AUFGABE ▸ Schreibe die Zeilen der Daten zwischen der Zeile mit „This screenshot has“ und der Zeile mit „tap(2365, 348)“, beide eingeschlossen, als JSON-Liste von Strings um, mit einem String pro Zeile und ohne Leerzeilen.

DATENAUSZÜGE ▸
☆ ☆ ☆
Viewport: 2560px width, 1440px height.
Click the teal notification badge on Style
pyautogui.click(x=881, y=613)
☆ ☆ ☆
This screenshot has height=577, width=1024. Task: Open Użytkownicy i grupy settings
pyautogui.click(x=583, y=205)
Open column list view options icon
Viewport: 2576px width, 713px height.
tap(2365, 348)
☆ ☆ ☆
ANTWORT ▸
[
  "This screenshot has height=577, width=1024. Task: Open Użytkownicy i grupy settings",
  "pyautogui.click(x=583, y=205)",
  "Open column list view options icon",
  "Viewport: 2576px width, 713px height.",
  "tap(2365, 348)"
]